Each line that contains "computer" needs to be copied from the listing.

☆ ☆ ☆ ☆ ☆ ☆ ☆

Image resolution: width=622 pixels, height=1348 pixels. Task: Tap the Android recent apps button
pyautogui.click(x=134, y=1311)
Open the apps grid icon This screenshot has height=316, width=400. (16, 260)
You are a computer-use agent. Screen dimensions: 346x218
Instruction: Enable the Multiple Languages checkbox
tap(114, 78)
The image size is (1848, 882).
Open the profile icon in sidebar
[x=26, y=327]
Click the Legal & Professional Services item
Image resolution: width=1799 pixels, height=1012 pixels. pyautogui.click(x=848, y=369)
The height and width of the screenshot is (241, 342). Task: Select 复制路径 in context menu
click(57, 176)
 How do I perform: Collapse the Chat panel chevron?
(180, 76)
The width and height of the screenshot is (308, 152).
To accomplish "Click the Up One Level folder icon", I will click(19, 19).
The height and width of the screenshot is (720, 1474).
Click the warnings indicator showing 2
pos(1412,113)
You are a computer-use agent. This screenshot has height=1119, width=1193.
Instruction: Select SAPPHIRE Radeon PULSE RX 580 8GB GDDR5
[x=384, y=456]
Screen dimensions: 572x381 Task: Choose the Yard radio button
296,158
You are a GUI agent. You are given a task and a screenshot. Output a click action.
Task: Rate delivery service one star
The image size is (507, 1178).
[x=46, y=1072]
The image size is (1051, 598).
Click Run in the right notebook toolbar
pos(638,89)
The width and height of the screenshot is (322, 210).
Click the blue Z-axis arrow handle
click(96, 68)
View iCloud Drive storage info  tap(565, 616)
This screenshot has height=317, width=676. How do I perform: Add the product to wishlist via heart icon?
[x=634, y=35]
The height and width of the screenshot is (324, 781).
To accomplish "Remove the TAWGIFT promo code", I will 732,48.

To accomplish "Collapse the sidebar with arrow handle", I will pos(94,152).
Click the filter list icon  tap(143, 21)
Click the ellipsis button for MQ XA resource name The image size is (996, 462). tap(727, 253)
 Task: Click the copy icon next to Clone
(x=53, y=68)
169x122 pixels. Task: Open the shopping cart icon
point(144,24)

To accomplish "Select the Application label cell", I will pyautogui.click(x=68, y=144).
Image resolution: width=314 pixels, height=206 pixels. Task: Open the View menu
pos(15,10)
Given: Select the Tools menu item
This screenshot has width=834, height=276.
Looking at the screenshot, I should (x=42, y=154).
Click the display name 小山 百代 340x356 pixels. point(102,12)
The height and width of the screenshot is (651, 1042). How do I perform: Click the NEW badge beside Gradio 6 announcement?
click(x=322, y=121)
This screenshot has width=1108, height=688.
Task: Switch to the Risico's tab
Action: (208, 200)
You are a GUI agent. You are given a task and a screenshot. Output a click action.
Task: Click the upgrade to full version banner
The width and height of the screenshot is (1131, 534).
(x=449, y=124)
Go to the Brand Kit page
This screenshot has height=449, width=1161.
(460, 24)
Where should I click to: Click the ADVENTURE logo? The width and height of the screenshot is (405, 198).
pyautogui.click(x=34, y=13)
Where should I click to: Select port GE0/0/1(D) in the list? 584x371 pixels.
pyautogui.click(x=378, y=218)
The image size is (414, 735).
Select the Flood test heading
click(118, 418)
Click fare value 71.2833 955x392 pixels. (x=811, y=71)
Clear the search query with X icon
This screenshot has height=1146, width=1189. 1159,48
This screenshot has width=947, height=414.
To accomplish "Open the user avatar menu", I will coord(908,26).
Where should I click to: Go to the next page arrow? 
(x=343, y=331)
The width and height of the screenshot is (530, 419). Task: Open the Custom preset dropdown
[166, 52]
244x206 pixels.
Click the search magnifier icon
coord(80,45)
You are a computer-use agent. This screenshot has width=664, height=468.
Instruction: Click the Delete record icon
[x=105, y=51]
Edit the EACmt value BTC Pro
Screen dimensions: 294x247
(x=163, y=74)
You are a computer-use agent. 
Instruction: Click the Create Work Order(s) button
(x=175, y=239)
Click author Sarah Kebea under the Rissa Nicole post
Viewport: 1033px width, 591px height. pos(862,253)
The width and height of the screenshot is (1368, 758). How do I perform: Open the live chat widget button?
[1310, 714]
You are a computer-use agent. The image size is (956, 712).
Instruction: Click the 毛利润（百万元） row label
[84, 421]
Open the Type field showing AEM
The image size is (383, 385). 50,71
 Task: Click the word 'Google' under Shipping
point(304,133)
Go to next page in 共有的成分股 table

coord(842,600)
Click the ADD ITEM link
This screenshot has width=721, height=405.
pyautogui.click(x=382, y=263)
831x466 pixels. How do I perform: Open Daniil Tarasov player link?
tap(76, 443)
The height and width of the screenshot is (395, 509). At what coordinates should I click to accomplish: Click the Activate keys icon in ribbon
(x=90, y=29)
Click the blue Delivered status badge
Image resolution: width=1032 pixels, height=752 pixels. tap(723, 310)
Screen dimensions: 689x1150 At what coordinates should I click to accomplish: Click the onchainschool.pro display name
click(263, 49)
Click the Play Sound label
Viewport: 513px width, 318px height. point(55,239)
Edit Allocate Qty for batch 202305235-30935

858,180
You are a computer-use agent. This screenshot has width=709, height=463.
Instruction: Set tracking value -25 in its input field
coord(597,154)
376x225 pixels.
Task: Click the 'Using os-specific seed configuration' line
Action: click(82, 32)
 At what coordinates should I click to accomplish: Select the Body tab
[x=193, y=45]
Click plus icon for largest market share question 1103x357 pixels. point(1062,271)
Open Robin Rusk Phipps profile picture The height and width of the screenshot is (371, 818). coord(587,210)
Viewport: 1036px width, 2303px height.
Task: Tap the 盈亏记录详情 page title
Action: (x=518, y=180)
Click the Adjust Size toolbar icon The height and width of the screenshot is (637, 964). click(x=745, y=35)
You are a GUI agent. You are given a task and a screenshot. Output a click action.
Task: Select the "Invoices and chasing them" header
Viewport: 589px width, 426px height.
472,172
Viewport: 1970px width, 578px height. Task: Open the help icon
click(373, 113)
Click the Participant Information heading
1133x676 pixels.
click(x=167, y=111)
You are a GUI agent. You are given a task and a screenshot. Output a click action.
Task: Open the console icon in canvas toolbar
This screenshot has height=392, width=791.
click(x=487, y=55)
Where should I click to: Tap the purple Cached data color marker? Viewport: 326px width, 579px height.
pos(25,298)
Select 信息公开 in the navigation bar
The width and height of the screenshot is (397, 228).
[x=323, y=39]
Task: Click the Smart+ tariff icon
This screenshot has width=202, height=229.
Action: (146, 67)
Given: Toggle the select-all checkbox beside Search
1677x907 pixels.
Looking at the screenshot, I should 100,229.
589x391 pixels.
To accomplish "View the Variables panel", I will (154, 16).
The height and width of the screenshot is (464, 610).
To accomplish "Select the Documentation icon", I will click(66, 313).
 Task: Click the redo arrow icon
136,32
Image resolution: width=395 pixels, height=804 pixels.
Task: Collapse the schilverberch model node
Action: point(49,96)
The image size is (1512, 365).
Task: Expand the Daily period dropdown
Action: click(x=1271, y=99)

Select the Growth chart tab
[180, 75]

☆ ☆ ☆ ☆ ☆ ☆ ☆

**RESPONSE AREA:**
You are a computer-use agent. Screen dimensions: 346x218
You are a computer-use agent. This screenshot has height=1119, width=1193.
You are a computer-use agent. This screenshot has width=664, height=468.
You are a computer-use agent. 
You are a computer-use agent. The image size is (956, 712).
You are a computer-use agent. This screenshot has width=709, height=463.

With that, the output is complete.